On September 28, 2007, the EEOC initiated this action against Defendants ABM Industries, Inc. and ABM Janitorial Services, Inc. (Doc. 1.) ABMNC was added as a defendant through the First Amended Complaint filed on July 17, 2009. (Doc. 118.) In short, the EEOC's alleges that the defendants (referred collectively here as "ABM") engaged in a unlawful pattern and practice of sexual harassment and that ABM provided a hostile work environment. (Id.)

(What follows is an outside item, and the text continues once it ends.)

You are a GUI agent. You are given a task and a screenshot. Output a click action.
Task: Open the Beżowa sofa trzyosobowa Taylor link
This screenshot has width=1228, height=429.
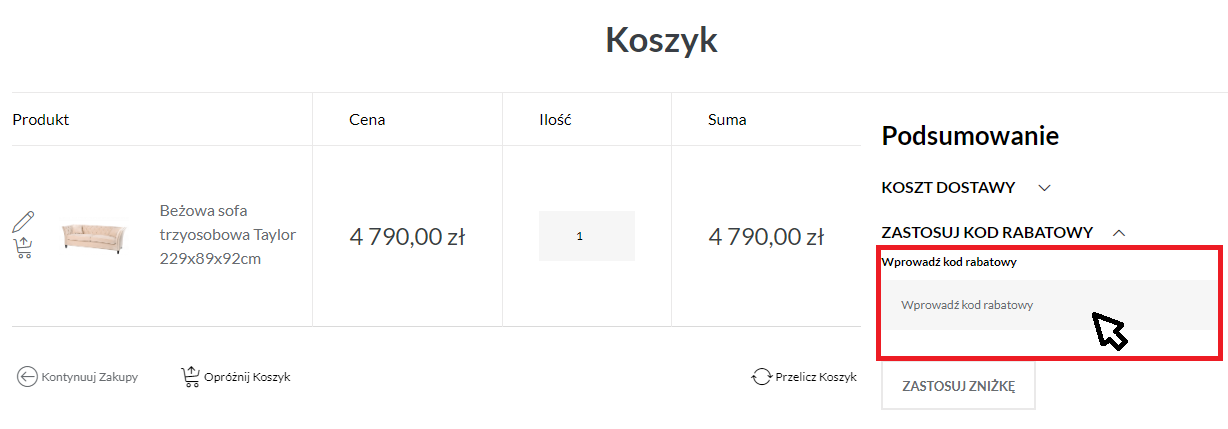[228, 235]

In the current motion, the EEOC seeks to extend the non-expert discovery by 60 days due to its request to expand the number of depositions that each party may take to 40. ABM opposes this motion.

Analysis

A. Modification of the Scheduling Order

Federal Rules of Civil Procedure 16(B)(4) provides, "A schedule may be modified only for good cause and with the judge's consent." This "good cause" standard considers, primarily the diligence of the party seeking the amendment and, although prejudice to the party opposing the motion is a consideration, "the focus of the inquiry is upon the moving party's reasons for seeking modification." Johnson v. Mammoth Recreations, 975 F.2d 604, 609 (9th Cir. 1992). "If that party was not diligent, the inquiry should end." Id.

At issue in this current motion are two modifications; to extend the non-expert discovery deadline by 60 days and to expand the number of depositions that each party may take to 40. The joint statement makes clear that the EEOC believes that the extension of the discovery deadline is needed only if it is given the authority to take the additional depositions. (Doc 148 at 12:6-9)

1. Motion to expand the number of depositions to 40 per party

The EEOC seeks to increase the number of deposition it may take from 20 to 40. It is somewhat unclear how many depositions have been taken by the EEOC thus far or the identity of past deponents. The joint statement indicates that the "EEOC has taken six depositions including harassers, managers, witnesses and two human resources representatives." (Doc 148 at 7) The joint statement indicates also that the EEOC "has already noticed the depositions of some of the harassers and intends to schedule further depositions before the February deadline." (Doc. 148 at 12) The joint statement then reports, "with its 20 depositions, EEOC will likely depose six newly identified harassers, seven fact witnesses who are ABM supervisors, and one Rule 30(b)(6) witness." (Doc. 148 at 14:10-11) On the other hand, ABM indicates that the EEOC has noticed only 18 depositions. (Doc. 148 at 20:26-28)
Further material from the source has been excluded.